Re: UTF-8: Michael takes the plunge

From: Georges Martin (georges.martin@deboeck.be)
Date: Tue Apr 06 1999 - 09:13:50 EDT


>I need to make an HTML document with UTF-8 encoding. I'm on a Mac running
>Mac OS 8.5, and to my knowledge I have no tools which will allow me to just
>format UTF-8, so I will have to type in the double-byte characters it by
>hand.

The following two scripts re-encode the selected text in BBEdit to a new file or to the clipboard.

By default, it converts from MacOS Roman to UTF-8, but if you press the Command-Key, you can change these default source and target encodings.
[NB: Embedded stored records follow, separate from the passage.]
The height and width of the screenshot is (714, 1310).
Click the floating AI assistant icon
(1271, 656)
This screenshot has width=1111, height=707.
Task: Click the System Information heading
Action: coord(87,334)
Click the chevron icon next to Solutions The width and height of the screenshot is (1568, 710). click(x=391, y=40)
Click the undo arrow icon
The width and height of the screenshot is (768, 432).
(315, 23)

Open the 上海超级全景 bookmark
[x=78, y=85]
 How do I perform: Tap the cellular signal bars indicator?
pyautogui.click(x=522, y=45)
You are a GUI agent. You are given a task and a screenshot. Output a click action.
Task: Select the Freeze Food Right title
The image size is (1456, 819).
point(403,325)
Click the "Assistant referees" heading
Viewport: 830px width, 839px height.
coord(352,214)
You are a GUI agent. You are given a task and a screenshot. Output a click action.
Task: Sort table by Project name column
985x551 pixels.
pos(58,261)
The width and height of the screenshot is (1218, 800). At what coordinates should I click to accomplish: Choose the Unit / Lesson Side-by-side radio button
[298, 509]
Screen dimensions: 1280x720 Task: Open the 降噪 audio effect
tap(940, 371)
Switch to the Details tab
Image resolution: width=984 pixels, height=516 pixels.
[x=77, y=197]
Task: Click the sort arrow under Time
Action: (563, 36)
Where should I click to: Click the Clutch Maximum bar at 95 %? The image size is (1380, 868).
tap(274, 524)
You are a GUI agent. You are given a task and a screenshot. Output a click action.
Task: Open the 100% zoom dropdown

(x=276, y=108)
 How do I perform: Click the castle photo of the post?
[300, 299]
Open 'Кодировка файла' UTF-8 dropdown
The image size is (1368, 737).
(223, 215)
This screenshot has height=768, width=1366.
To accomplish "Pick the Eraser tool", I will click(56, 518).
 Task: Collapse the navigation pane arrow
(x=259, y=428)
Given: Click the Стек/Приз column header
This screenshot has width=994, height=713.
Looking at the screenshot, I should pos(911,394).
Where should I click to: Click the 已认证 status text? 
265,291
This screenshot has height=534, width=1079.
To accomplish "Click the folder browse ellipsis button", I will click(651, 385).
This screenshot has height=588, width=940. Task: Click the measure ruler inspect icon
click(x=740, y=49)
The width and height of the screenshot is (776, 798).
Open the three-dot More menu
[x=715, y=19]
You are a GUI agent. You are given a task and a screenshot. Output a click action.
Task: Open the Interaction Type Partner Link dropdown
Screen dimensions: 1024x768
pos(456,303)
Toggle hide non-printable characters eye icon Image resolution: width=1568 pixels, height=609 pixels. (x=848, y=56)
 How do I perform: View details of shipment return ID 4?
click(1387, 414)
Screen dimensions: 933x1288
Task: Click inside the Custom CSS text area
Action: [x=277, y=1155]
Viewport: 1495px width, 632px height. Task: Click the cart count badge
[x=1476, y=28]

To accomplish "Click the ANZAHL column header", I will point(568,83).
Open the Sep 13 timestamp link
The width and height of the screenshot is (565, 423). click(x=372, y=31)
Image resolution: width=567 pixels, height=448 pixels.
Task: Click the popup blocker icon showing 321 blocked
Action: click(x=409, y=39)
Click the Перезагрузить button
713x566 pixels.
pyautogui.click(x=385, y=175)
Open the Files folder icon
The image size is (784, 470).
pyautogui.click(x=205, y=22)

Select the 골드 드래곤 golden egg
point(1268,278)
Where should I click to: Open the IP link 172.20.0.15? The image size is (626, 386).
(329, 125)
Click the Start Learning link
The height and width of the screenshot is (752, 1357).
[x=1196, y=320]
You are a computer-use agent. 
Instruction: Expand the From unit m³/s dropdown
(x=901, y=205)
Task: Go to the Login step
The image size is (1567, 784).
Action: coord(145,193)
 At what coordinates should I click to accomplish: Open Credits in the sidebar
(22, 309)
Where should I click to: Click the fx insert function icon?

You need the following Scripting Additions:

- "TEC" for the commands "TECGetEncodings" and "TECConvertText" :

  <http://www.scriptweb.com/osaxen/tec.html>

- "Jon's Commands" for the commands "keys pressed" and "set the clipboard to" :

  <http://www.scriptweb.com/osaxen/jons_commands.html>

- the "Choose item", included with the System.

Just drop the additions onto the System folder and the two compiled scripts to the "BBEdit Scripts" folder.

Georges Martin

ps: for some reason I don't understand, the "native" encoding, i.e. "macintosh", is not returned by the TECGetEncoding command. Hence the "choose item ((TECGetEncodings) & "macintosh")".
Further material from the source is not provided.